Royal thinks a virtual ICU could also be used in accreditation renewal of ICU nurses. A nurse might practice on the version that runs on desktop or laptop computers, which the students use before working in the Envision Center’s multiwall immersive environment. The nurse would then visit a facility similar to the center’s, set up at a hospital or nursing conference for instance, to validate competencies in high-risk procedures.

At the Envision Center, Purdue’s data visualization and virtual reality facility, nursing students wearing 3-D glasses and surgical masks are surrounded by a life-sized ICU projected on three walls, including blinking medical monitors and a whiteboard containing notations about the treatment of the patient.
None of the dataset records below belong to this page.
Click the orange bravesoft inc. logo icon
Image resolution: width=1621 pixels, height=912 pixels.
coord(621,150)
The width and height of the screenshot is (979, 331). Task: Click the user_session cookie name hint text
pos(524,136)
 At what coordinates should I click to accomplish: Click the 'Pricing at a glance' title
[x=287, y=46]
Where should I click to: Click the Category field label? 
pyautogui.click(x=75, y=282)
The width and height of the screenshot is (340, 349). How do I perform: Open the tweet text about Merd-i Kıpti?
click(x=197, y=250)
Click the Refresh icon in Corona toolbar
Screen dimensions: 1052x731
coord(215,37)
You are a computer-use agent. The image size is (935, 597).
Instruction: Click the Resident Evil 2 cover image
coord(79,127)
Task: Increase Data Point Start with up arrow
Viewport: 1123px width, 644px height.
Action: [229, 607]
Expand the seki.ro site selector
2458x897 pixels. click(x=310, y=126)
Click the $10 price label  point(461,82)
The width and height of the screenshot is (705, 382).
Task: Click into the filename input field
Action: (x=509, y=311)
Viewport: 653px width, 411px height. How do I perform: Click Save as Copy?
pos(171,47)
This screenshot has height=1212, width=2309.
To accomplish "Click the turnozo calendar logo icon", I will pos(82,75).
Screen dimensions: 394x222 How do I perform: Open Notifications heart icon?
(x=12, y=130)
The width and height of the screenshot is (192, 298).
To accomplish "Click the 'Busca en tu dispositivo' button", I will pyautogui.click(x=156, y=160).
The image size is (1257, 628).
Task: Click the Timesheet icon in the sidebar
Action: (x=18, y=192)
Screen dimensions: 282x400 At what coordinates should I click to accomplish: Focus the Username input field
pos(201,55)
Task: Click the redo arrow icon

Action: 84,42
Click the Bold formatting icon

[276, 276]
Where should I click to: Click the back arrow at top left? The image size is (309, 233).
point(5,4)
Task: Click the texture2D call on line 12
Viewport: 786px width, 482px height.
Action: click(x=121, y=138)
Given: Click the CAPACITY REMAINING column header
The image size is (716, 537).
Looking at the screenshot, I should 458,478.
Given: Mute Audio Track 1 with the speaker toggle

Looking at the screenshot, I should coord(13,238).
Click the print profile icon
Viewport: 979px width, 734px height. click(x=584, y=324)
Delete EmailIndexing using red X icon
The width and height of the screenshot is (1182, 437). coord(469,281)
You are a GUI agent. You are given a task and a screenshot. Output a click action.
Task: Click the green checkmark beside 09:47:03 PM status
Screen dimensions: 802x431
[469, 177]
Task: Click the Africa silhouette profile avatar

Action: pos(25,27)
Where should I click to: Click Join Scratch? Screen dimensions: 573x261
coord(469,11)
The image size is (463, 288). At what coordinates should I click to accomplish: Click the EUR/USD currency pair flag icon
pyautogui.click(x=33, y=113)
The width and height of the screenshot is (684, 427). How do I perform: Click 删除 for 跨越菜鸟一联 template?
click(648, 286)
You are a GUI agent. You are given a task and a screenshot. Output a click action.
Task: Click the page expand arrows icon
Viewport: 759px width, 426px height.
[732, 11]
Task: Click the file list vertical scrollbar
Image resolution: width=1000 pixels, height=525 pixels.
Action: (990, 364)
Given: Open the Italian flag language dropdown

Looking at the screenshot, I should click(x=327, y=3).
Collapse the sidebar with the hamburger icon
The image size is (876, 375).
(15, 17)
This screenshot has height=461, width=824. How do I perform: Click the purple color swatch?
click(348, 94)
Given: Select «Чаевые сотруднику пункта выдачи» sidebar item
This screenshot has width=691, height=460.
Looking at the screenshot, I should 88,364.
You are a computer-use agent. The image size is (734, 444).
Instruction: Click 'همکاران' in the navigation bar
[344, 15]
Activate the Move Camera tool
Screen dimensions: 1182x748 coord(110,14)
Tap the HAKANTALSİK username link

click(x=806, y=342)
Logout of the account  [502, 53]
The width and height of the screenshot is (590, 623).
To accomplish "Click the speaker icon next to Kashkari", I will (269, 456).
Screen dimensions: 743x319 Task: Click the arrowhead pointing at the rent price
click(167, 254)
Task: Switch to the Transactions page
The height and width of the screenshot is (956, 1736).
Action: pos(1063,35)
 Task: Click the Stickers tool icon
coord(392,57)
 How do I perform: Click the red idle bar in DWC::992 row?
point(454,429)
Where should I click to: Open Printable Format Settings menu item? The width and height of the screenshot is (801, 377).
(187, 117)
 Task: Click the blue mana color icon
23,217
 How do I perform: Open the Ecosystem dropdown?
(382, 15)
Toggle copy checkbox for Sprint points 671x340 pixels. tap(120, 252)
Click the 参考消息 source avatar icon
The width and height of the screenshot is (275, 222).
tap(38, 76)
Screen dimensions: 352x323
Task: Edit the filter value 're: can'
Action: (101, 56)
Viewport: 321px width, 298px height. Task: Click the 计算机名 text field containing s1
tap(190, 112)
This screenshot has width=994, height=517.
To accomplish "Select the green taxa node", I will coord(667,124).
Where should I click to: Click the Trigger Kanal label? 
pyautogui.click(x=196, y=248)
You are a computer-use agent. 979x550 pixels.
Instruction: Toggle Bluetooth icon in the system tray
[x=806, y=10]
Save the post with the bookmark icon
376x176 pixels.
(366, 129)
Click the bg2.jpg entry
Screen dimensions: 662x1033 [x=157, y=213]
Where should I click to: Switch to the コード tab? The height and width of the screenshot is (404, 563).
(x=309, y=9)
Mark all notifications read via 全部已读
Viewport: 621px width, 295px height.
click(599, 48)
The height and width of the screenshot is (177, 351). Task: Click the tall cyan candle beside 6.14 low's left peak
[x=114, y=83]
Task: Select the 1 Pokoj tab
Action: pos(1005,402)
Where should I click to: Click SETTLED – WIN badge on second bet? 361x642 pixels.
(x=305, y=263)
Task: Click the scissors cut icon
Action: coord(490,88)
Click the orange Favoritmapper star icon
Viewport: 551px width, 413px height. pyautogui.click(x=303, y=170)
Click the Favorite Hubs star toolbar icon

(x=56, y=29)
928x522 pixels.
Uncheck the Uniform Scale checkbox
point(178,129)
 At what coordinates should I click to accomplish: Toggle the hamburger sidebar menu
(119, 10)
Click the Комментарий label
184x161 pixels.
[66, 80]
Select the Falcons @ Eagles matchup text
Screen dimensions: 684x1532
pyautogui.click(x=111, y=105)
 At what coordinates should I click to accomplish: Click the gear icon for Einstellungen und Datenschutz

The student stands on one side of a real hospital bed placed in the middle of the immersive environment with a physical 'patient' on it — in this case, a mannequin.

The virtual doctor is projected on the other side of the bed. As he goes through a series of steps for treating the patient, the student nurses are supposed to respond with relevant portions of the safety checklist they’ve been learning.

The 3-D animation for the virtual ICU was created by Eric Palmer and Scott Schroeder, Purdue computer graphics technology students working for the Envision Center. Schroeder and Palmer began by using images and models of real-world intensive care units. Then they created and animated the 3-D environments and virtual people using 3ds Max and the Vizard software program. David Braun, a Purdue research computing specialist who directs the Envision Center, Purdue staff members Steve Dunlop, and the coordinator for the Center for Nursing Education and Simulation, Susan Fisher, were also part of the effort.

You can watch this video to learn more about the virtual pharmacy clean rooms created at the Envision Center. Video courtesy of the Purdue University RCAC.

The virtual ICU is not the Envision Center's first foray into the realm of virtual hospital rooms. Steven Abel, associate dean for clinical programs in the College of Pharmacy, worked with the center to create a virtual pharmacy clean room that is already in use by Purdue pharmacy students.

There also is a virtual operating room, a virtual community pharmacy, and a virtual hospital room; the latter was created in collaboration with James McGlothlin, a health sciences professor and technical director of the Regenstrief Center for Healthcare Engineering,

According to Braun, these projects are part of a suite of virtual environments that educators and researchers can use to better design and train people to work in and understand the operation of complex health care facilities. Someday, the virtual environment may grow to include an entire virtual hospital.

Your rating: None Average: 3 (2 votes)

Comments

Narconon Fresh Start Reviews

Narconon Fresh Start Reviews takes no longer time to get the proper treatment. In short it helps people to get the best result to come back to their real life.

At the Envision Center,

At the Envision Center, Purdue’s data visualization and virtual reality facility, nursing students wearing 3-D glasses and surgical masks are surrounded by a life-sized ICU projected on three walls, including blinking medical monitors and a whiteboard containing notations about the treatment of the patient. The student stands on one side of a real hospital bed placed in the middle of the immersive environment with a physical 'patient' on it — in this case, a mannequin.
jual rumah | M.eo

The techniques are also being

The techniques are also being taken up in the search for new drugs from the Amazon rainforest. E-Therapeutics plans to test substances extracted from rain forest plants in Brazil for their efficacy against a range of diseases.-Missed Fortune

Post new comment

By submitting this form, you accept the Mollom privacy policy.